TAREAS REQUERIDAS:
(a) Extrae del texto sobre los refugiados el fragmento literal que comienza con "Vienen andando una" y sigue hasta "no se pierdan.".
(b) Traduce al inglés la siguiente oración del texto sobre los refugiados: «Decía el poeta argentino Roberto Juarroz que “de ningún viaje se vuelve”.»
(c) Prosigue el texto sobre los refugiados a partir de su última oración.

Vienen andando una vida, recorren medio mapamundi, tragándose el polvo de la ruta, con la impotencia de ver como unos lunáticos les han echado de su mundo, de su hogar, les han privado de su vida y condenado a muerte. Llevan caminando días, sino semanas, meses, una travesía que realizan sin la seguridad de hacer camino al andar, obviando el mensaje machadiano, porque lo más seguro es que tengan que andar lo desandado.  Decía el poeta argentino Roberto Juarroz que “de ningún viaje se vuelve”. Pero ellos siguen, arrastran la vida, el pasado, el presente, y el futuro, y junto a toda esa carga, también tiran de la familia, portan a sus bebés en brazos y tiran de sus hijos pequeños a los que agarran de la camiseta para que no se pierdan.

¿Es que Europa va a permitir esto? ¿Es que no están viendo lo que sucede? ¿No se dan cuenta los españoles, los alemanes, los franceses, los italianos que mañana les puede pasar a ellos?

Se dirigen a la frontera Serbia, se han aprendido de memoria el nombre de Macedonia, sin ser conscientes de los juegos macabros del destino. En ese mismo lugar, a mediados de los años 90, miles de refugiados se agolpaban con la misma desesperación que ellos, con el mismo gesto mezcla de miedo e incredulidad en los ojos, como si no creyeran que eso que habían visto tantas veces en la televisión les estuviera pasando a ellos. Miles de refugiados bosnios y croatas huyendo de la guerra de los Balcanes, una de las guerras más vergonzosas, (si es que hay alguna que no lo sea) que nació fruto de la sinrazón de unos pocos en el corazón de Europa , mientras sus países miembros observaban en televisión las imágenes de matanzas indiscriminadas en los mercados o como mujeres cruzaban la avenida de Sarajevo con sus hijos en brazos y caían abatidas por la bala de un francotirador. Recuerdo el gesto de incomprensión de una mujer bosnia que solo acertaba a preguntar: “¿Es que Europa va a permitir esto? ¿Es que no están viendo lo que sucede? ¿No se dan cuenta los españoles, los alemanes, los franceses, los italianos que mañana les puede pasar a ellos?”.

DATOS EXTRAÍDOS:
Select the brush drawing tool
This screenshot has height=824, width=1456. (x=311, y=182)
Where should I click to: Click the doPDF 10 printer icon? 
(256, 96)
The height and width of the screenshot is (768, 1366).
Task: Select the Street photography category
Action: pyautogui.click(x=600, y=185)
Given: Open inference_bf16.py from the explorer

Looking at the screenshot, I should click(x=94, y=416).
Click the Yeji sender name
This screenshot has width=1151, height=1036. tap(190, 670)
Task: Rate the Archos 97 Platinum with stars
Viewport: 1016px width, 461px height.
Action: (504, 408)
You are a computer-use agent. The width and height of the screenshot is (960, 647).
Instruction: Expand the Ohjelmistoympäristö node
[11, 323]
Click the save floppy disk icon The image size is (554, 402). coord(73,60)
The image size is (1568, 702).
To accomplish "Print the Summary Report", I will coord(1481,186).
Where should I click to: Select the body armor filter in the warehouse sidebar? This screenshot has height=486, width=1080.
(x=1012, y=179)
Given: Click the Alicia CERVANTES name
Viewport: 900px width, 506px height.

RESPUESTAS A TAREAS:
(a)
Vienen andando una vida, recorren medio mapamundi, tragándose el polvo de la ruta, con la impotencia de ver como unos lunáticos les han echado de su mundo, de su hogar, les han privado de su vida y condenado a muerte. Llevan caminando días, sino semanas, meses, una travesía que realizan sin la seguridad de hacer camino al andar, obviando el mensaje machadiano, porque lo más seguro es que tengan que andar lo desandado.  Decía el poeta argentino Roberto Juarroz que “de ningún viaje se vuelve”. Pero ellos siguen, arrastran la vida, el pasado, el presente, y el futuro, y junto a toda esa carga, también tiran de la familia, portan a sus bebés en brazos y tiran de sus hijos pequeños a los que agarran de la camiseta para que no se pierdan.

(b) The Argentine poet Roberto Juarroz said that “from no journey does one return.”

(c)
Quizá alguno de los sirios que contemplaban en su día esas imágenes y escuchaban la pregunta desgarradora de la mujer bosnia, son los que ahora recorren las vías desiertas del tren. Ahora son ellos los que preguntan: “¿Es que Europa va a permitir esto? ¿Por qué España, Francia, Alemania no quieren a los refugiados sirios?”. Como respuesta, la Comisión Europea critica la inacción de los países de los Balcanes. «Esos países que aspiran a entrar en la UE deben entender que forman parte del problema y que deben ayudarnos a gestionar las migraciones», ha dicho el comisario de Interior, Dimitris Avramopoulo. Es sencillo, incluso para un comisario de Interior europeo. Quizá  se estén vengando o respondiendo de la misma manera que Europa les trató a ellos: mirando hacia otro lado, diciendo que era un problema propio de un pueblo, que tenía que solucionar su pueblo.

Y mientras esto sucede en Europa, aquí en España se metía en la cárcel a una abuela sexagenaria, Josefa, por no haber demolido una insignificante parte de una mísera construcción a la que se empeñaba en llamar casa porque allí mantenía a sus hijos y nietos. El mundo está loco y más que le estamos volviendo entre todos. Decía Josefa que los propios presos le preguntaban qué hacía ella allí, que aquel no era lugar para ella. Exactamente lo mismo que les dicen en las fronteras a los refugiados que dejan su vida atrás. Josefa ha salido del lugar donde no le correspondía estar, diga la ley lo que diga, y se empeñe una jueza sustituta en lo que se empeñe. Miles, millones de refugiados han salido de un lugar donde les correspondía estar y no pueden entrar en un lugar donde les dicen que no les corresponde estar. Cualquiera diría que hemos perdido nuestro lugar en el mundo.